I’m so glad I did it because it was such a good learning experience for me to get on camera and all that stuff but it also was a way that I was able to make even more money and also grow my network without me having to work so hard. The biggest thing I got from my van trip and really a big life value of mine in general is freedom and having time and I don’t feel like I need to work for every dollar. I can make money without having to be present. That was a big thing. I was growing this library of resources that was solving the problem of helping my students practice because they now could log in and be able to have different supplemental materials and resources. I could also expand it to people who just wanted the membership and maybe not necessarily voice lessons with me so they could have a monthly recurring thing that was just a little bit of money per month and be able to get those resources. Eventually, it turned into a course and a program and all kinds of other things now but that was a really big change was just like, “How can I still teach and get value but without me having to be there all the time?”

[00:23:40]

Andrea: So now you’ve got this membership that can provide passive income to you that you initially launched to your students and then you launched that publicly as well or what was the timeline there?

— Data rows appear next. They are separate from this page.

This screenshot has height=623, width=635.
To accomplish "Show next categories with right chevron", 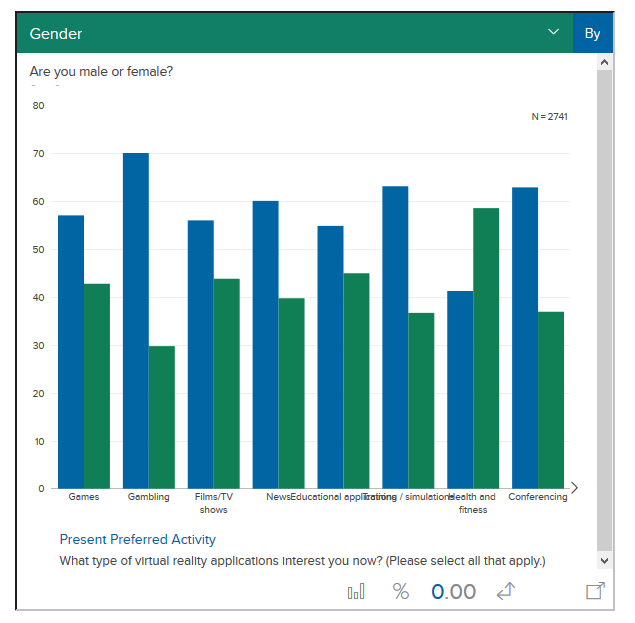I will [574, 488].
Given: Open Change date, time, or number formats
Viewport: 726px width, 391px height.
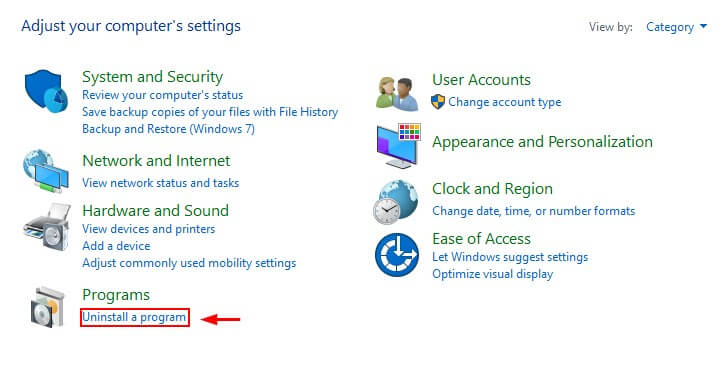Looking at the screenshot, I should [533, 211].
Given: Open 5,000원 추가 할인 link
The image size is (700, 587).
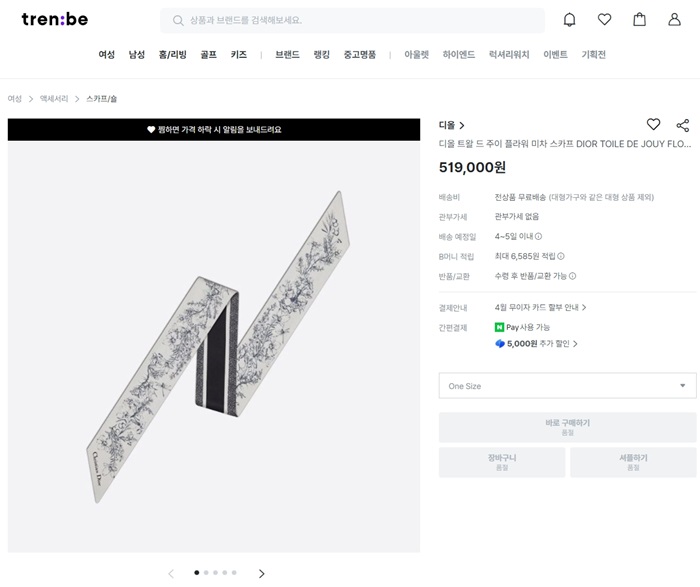Looking at the screenshot, I should [537, 344].
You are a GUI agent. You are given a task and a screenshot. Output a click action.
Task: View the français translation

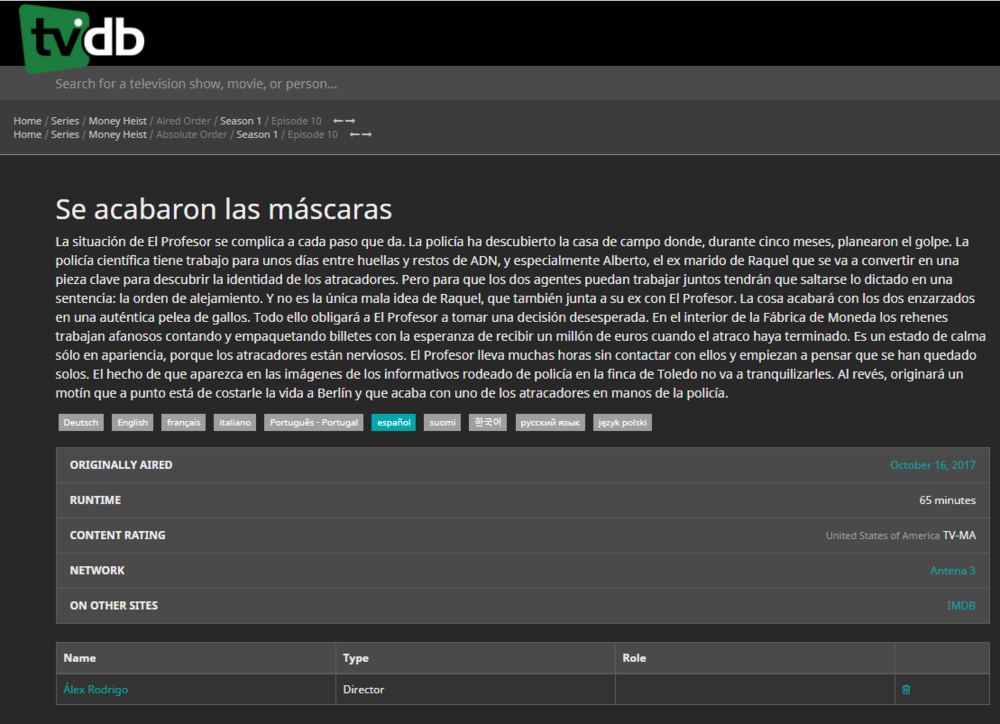click(183, 422)
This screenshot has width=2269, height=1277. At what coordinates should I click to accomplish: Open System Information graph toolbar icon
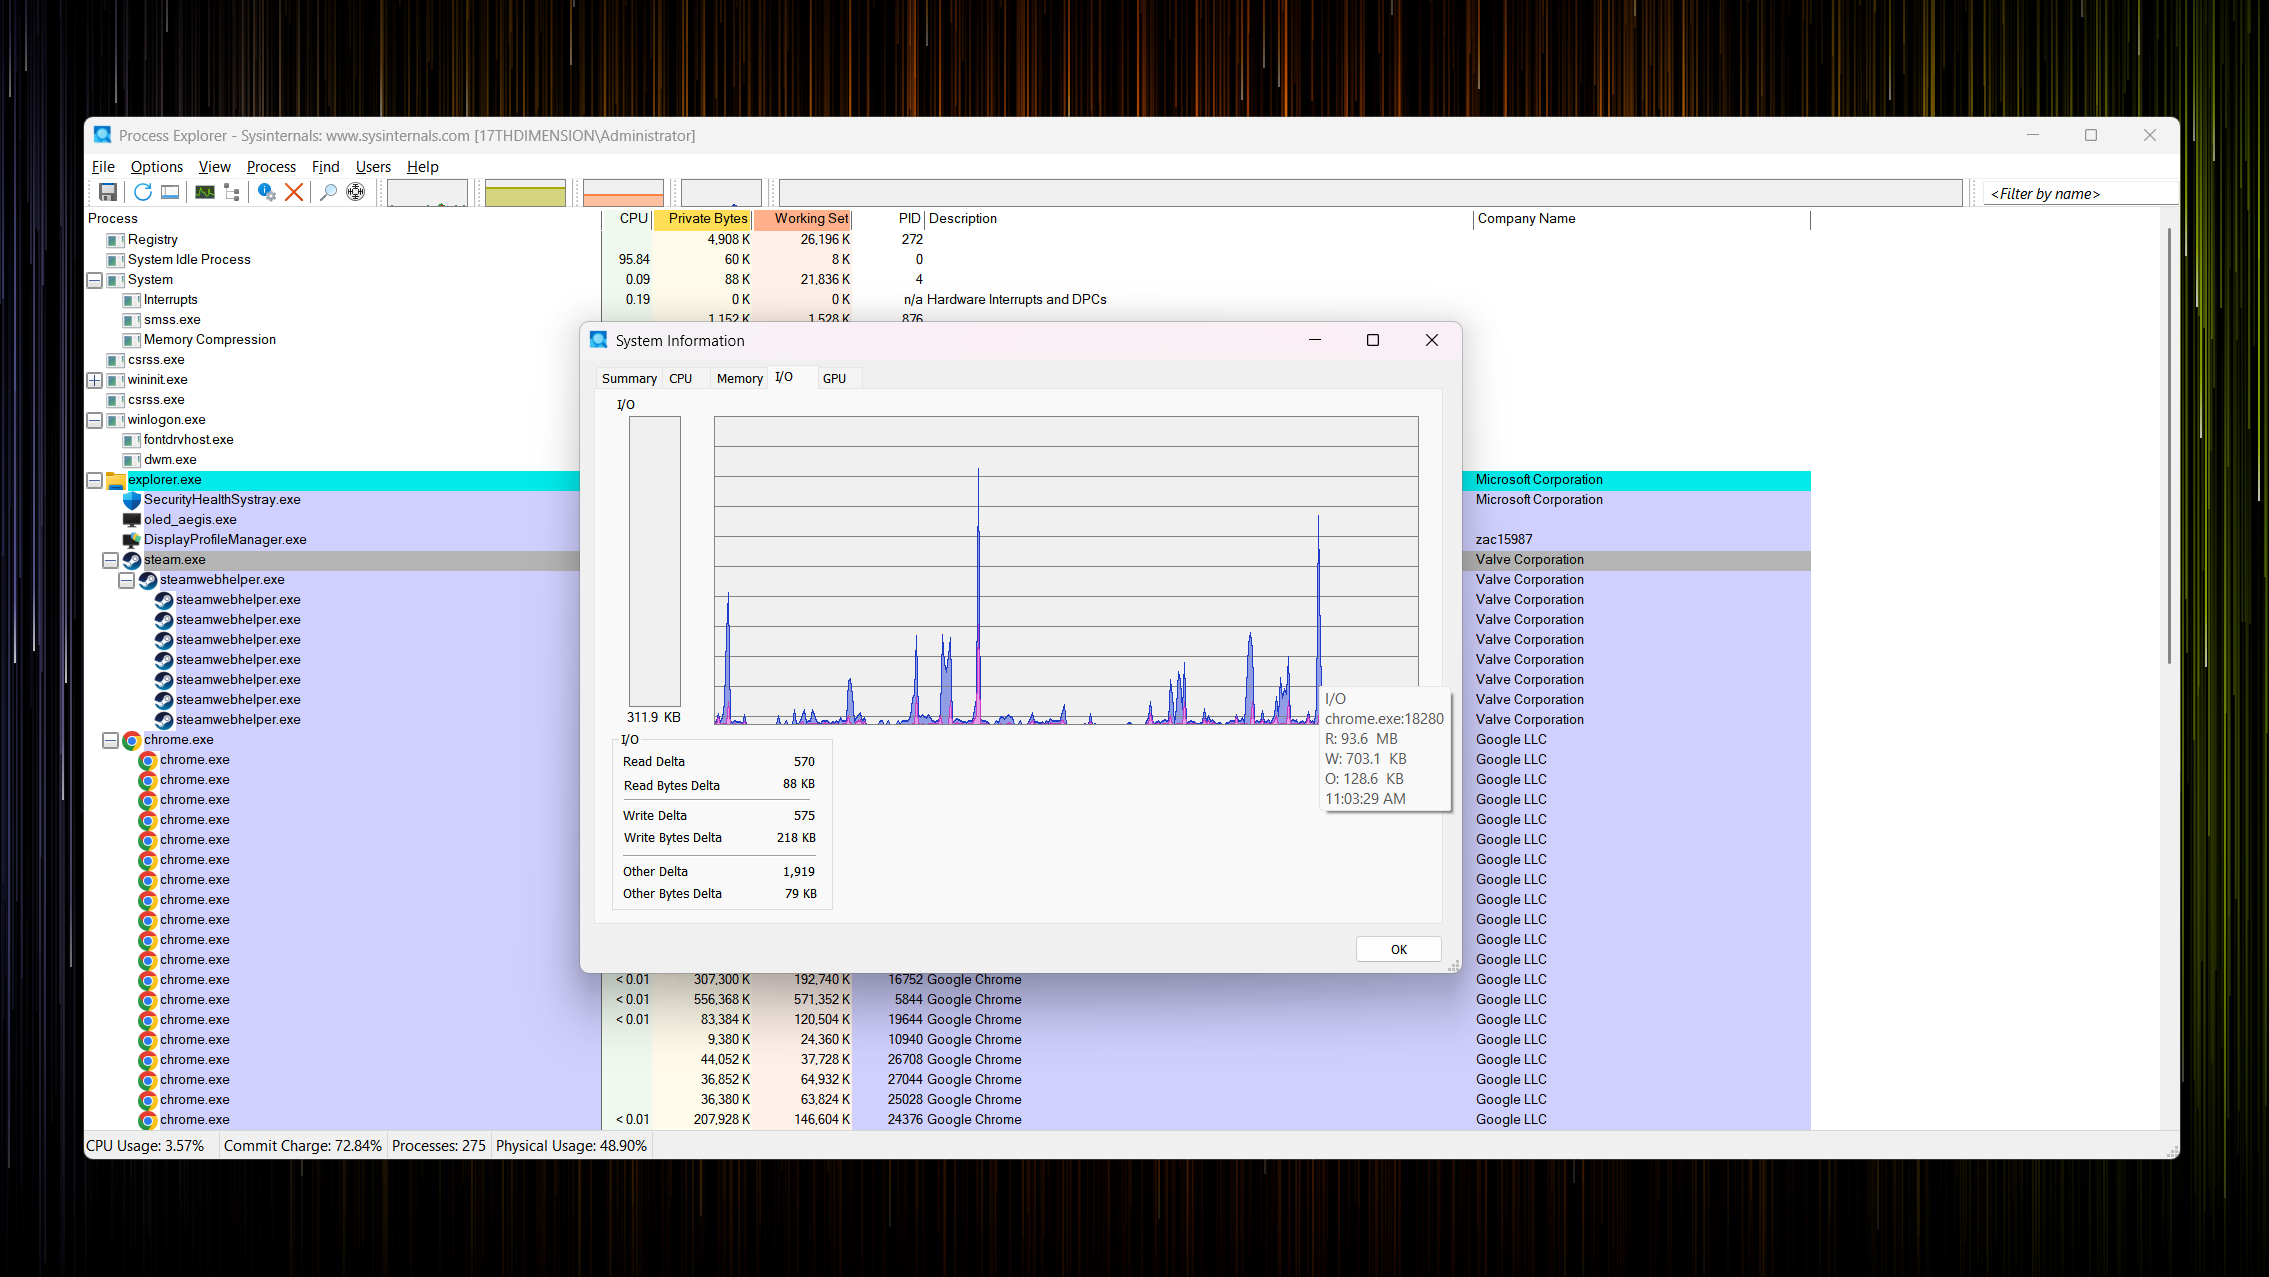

Allie: Yes. If I can give any advice to anyone who is listening, do this because it’s so great. You can totally start with your little clientele student. They’re your beta testers. That’s what I would call them. I started with my students and even, I mean, membership aside, like online, in person, whatever, basically what I was doing during that time was I was throwing spaghetti on the wall and trying different ways of getting to my students and so I would survey my students. I would ask them questions. I would tell them straight up like “Hey, I’m trying out a new method right now. I kind of want to create a membership and inside this membership is going to be this method that really looks at all elements of The Whole Voice. Maybe I’ll have you meditating and maybe I’ll have some breathe work and then maybe you’re going to do a vocal warm up, but I don’t know, I’m just trying it out so let me know what you think.” And so having that was so nice for me because now all of the stress has gone away of “Now I’m going to launch this big thing and then put it out there and Oh God no one bought my thing.” Nobody wants that, right? 

You got to beta test everything you do so why not do it with your student clientele. So what I did was an entire year of 2018 just for my students and that was like their benefit as they get to be part of the ride with me. My benefit being I get to learn the whole way what was working and wasn’t working and then I put it out to the world.

[00:25:25]

Andrea: And then everyone, because it’s part of your membership and your studio, every student has access to that?

Allie: That’s right. The way that I put it was I initially had it “free” aka if you’re a student you’d get the log in access. Eventually, I think it was around maybe six months later I was like, “Okay, I’m going to charge a tiny little bit for those who are interested,” and it was so easy to sell because all of those students who had already been in the program already and so they were motivated to keep being a part of this. Now they’re paying a little bit more and then eventually now it’s like its own supplemental thing.

[00:26:03]

Andrea: So if they don’t opt in, is that rolled into your tuition or your membership.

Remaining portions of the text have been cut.